In order to use the Matlab licenses into the cluster, the Slurm queue system provides resources to use this license:

  • To show the current status of licenses:

scontrol show lic

  • If you want to use 2 licenses as resource:

sbatch -L matlab:2 <job-script>.sh

      or inside the bash script:

#SBATCH -L matlab:2


12. Priorities

The calculation of the priorities is the same for all the users and labs in Marvin.


Marvin use the standard way of Slurm to decide which priority is applied to each job. The priority is based in a arithmetic calculation that depend of six factors.


The six factors that influence in the job priority are:



The length of time a job has been waiting in the queue, eligible to be scheduled. A job reaches the max value for this factor after waiting in the queue for 1 weeks.


The amount of resources that has been consumed in the previous 28 days.


Job size
Job time limit. if you know how many time is going to take your job, you can add this info to your slurm script using the ‘--time’ directive to help to gain more priority, specially if you know that your job is going to take a few hours or even minutes (in addition, you also have to take in a account that after this time, if your job is still alive, it will be killed by Slurm).


A factor associated with each node partition. As in Marvin there are only on partition this value is not relevant because all jobs are going to have the same value in this priority factor.


A factor associated with each Quality Of Service. In Marvin the QOS doesn’t have any priority factor associated so this factor is not relevant in the priority calculation.


Each TRES Type has it's own factor for a job which represents the number of requested/allocated TRES Type in a given partition. Actually Marvin is using the default configuration for this priority factor.

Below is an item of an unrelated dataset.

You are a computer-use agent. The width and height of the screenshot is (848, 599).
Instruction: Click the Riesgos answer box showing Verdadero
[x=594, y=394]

To check the value of each factor for each job that is pending in the queue, we can use the slurm commands ‘sprio -j --long’ and ‘sshare’.


13. Inspiration

Marvin is the ship's robot aboard the starship Heart of Gold. Originally built as one of many failed prototypes of Sirius Cybernetics Corporation's GPP (Genuine People Personalities) technology, Marvin is afflicted with severe depression and boredom, in part because he has a "brain the size of a planet" which he is seldom, if ever, given the chance to use. Indeed, the true horror of Marvin's existence is that no task he could be given would occupy even the tiniest fraction of his vast intellect. Marvin claims he is 50,000 times more intelligent than a human, (or 30 billion times more intelligent than a live mattress) though this is, if anything, an underestimation. When kidnapped by the bellicose Krikkit robots and tied to the interfaces of their intelligent war computer, Marvin simultaneously manages to plan the entire planet's military strategy, solve "all of the major mathematical, physical, chemical, biological, sociological, philosophical, etymological, meteorological and psychological problems of the Universe except his own, three times over", and compose a number of lullabies.